Prevalence of hepatitis B and C seropositivity in a Nigerian cohort of HIV-infected patients.

INTRODUCTION: The clinical and public health implications of the convergence of the human immunodeficiency virus (HIV) epidemic and chronic viral hepatitis in sub-Saharan Africa are poorly understood. This study was designed to determine the seroprevalence of hepatitis B virus (HBV) and hepatitis C virus (HCV), and the impact of co-infection on baseline serum alanine transaminase (ALT), CD4+ T lymphocyte (CD4) count, and plasma HIV-RNA (viral load) in a cohort of HIV-infected Nigerians. METHODS: A retrospective study was conducted, on eligible treatment-naive patients who presented between August 2004 and February 2007 to the University College Hospital (UCH), Ibadan, Nigeria. Demographic data and pre-treatment laboratory results (hepatitis B surface antigen (HBsAg), HCV antibodies (anti-HCV), ALT, CD4 count and viral load) were retrieved from the medical records. Fisher's exact, two sample t-tests, and the Wilcoxon rank sum tests were used to compare groups. A logistic regression model was fitted to explore characteristics associated with co-infection status. RESULTS: A total of 1779 HIV-infected patients (male: female ratio, 1:2) met inclusion criteria. HBsAg was present in 11.9%, anti-HCV in 4.8% and both markers in 1%. HBsAg was more common among males than females (15.4% vs 10.1%, respectively p = 0.001) while anti-HCV was detected in a similar proportion of males and females (5.3% versus 4.6%, respectively p = 0.559). HIV-infected patients with anti-HCV alone had a lower mean baseline CD4 count compared to those without anti-HCV or HBsAg (197 cells/mm3 vs 247 cells/mm3, respectively p = 0.008).

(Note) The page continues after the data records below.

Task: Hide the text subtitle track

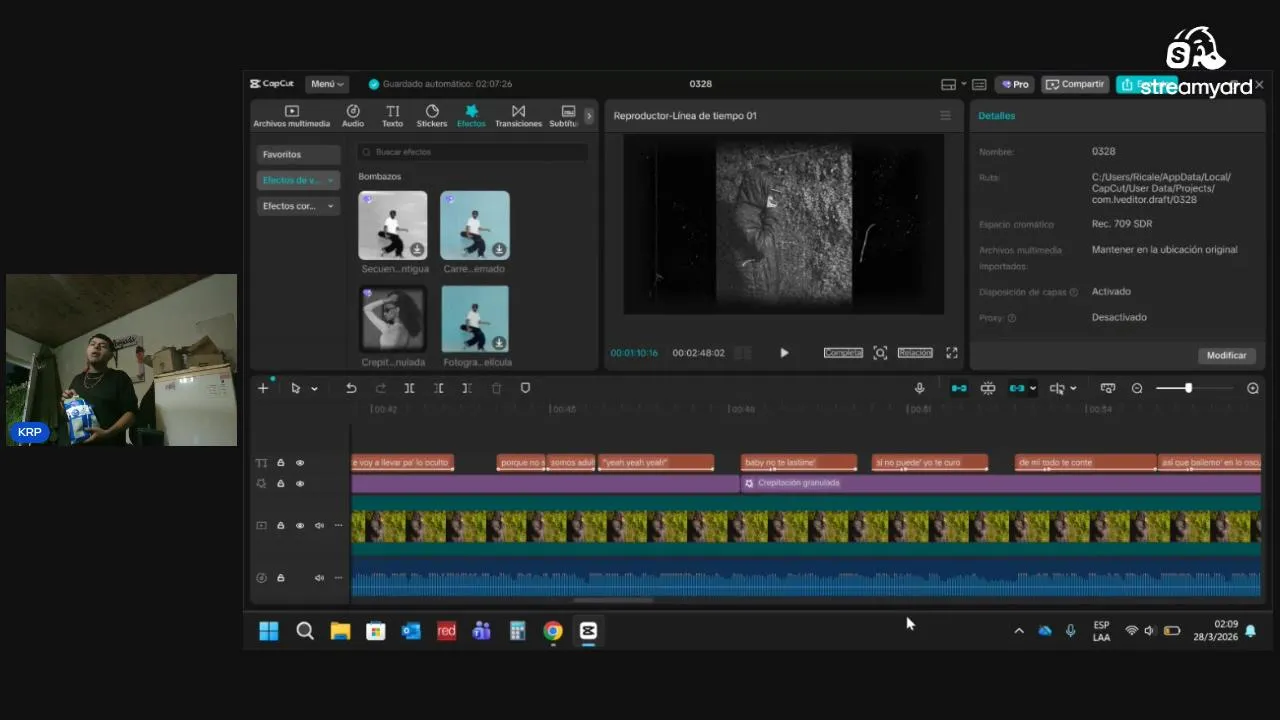Action: click(300, 463)
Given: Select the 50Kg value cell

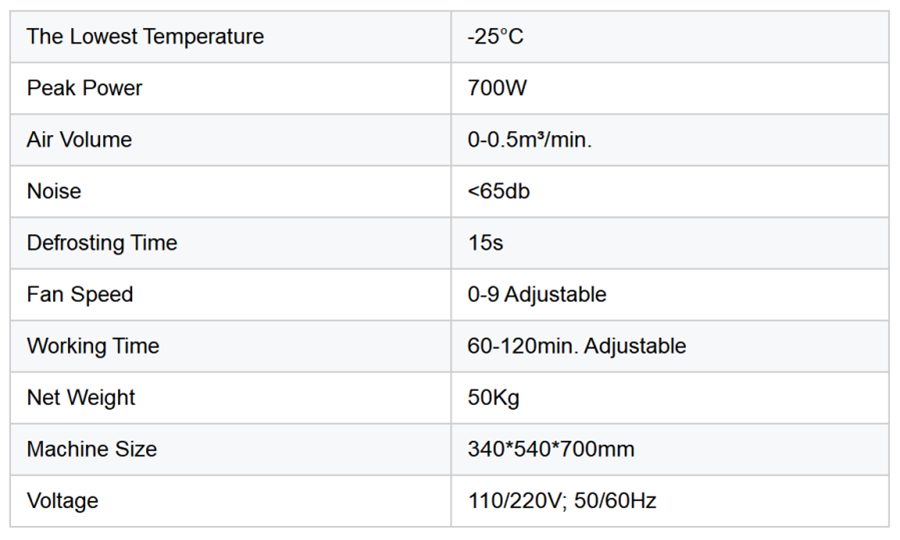Looking at the screenshot, I should 494,398.
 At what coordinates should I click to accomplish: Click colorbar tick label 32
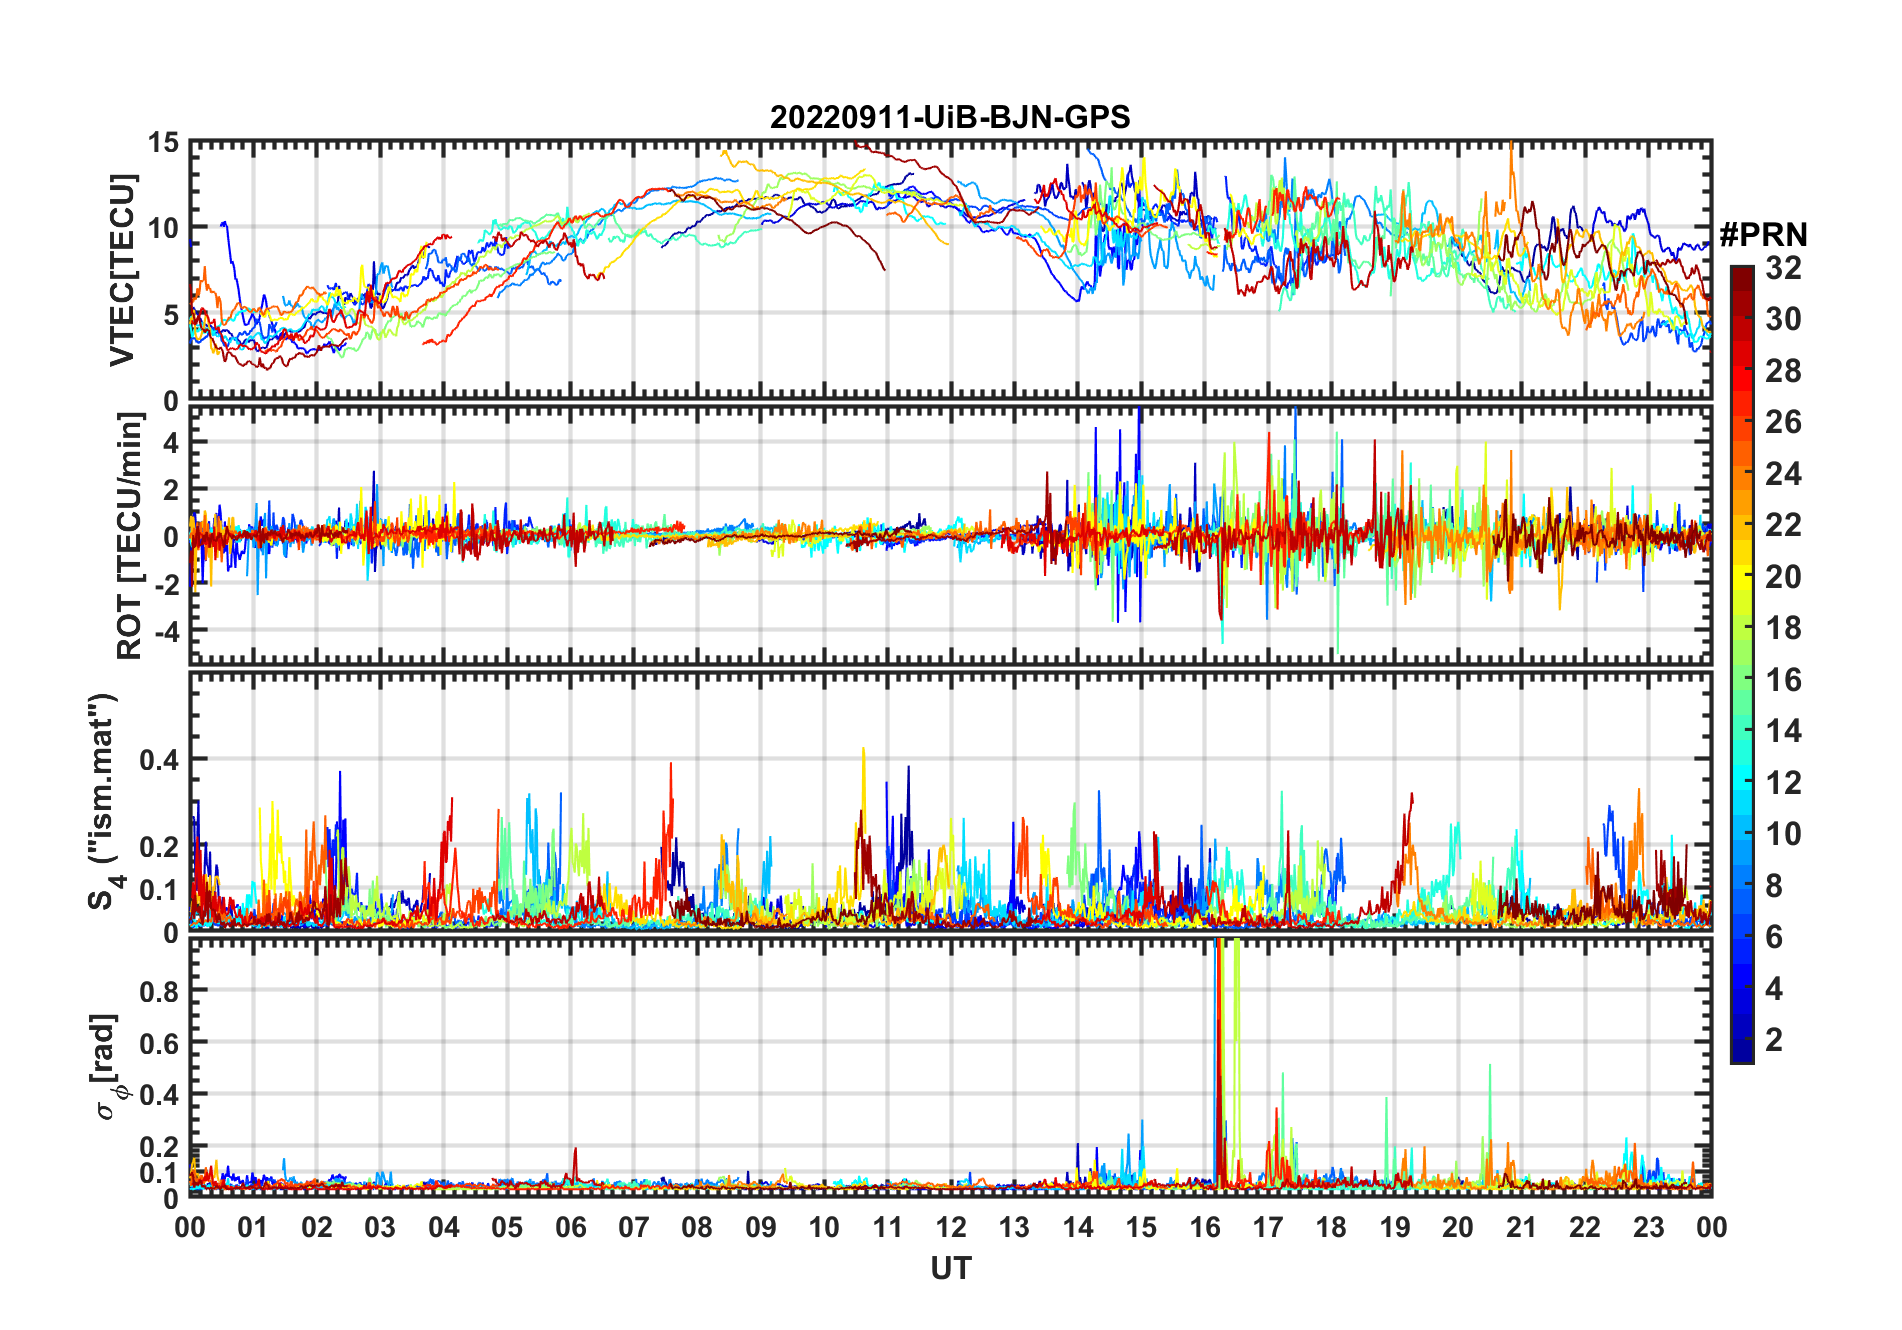click(x=1783, y=268)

Serum ALT was higher among patients with HBsAg compared to those without HBsAg or anti-HCV (43 International Units (IU) vs. 39 IU, respectively p = 0.015). Male gender was associated with HBV co-infection on logistic regression (OR1.786; 95% CI, 1.306-2.443; p < 0.005). CONCLUSION: More HIV-infected females than males presented for care in this cohort. We identified a relatively high prevalence of HBV and HCV co-infection in general, and a higher rate of HBV co-infection among males than females. Pre-treatment CD4 count was significantly lower among those with HCV co-infection, while ALT was slightly higher among those with HBV co-infection. Triple infection with HIV, HBV and HCV was present in a small but significant proportion of patients. These findings underscore the importance of testing for HBV and HCV in all HIV-infected persons in our setting.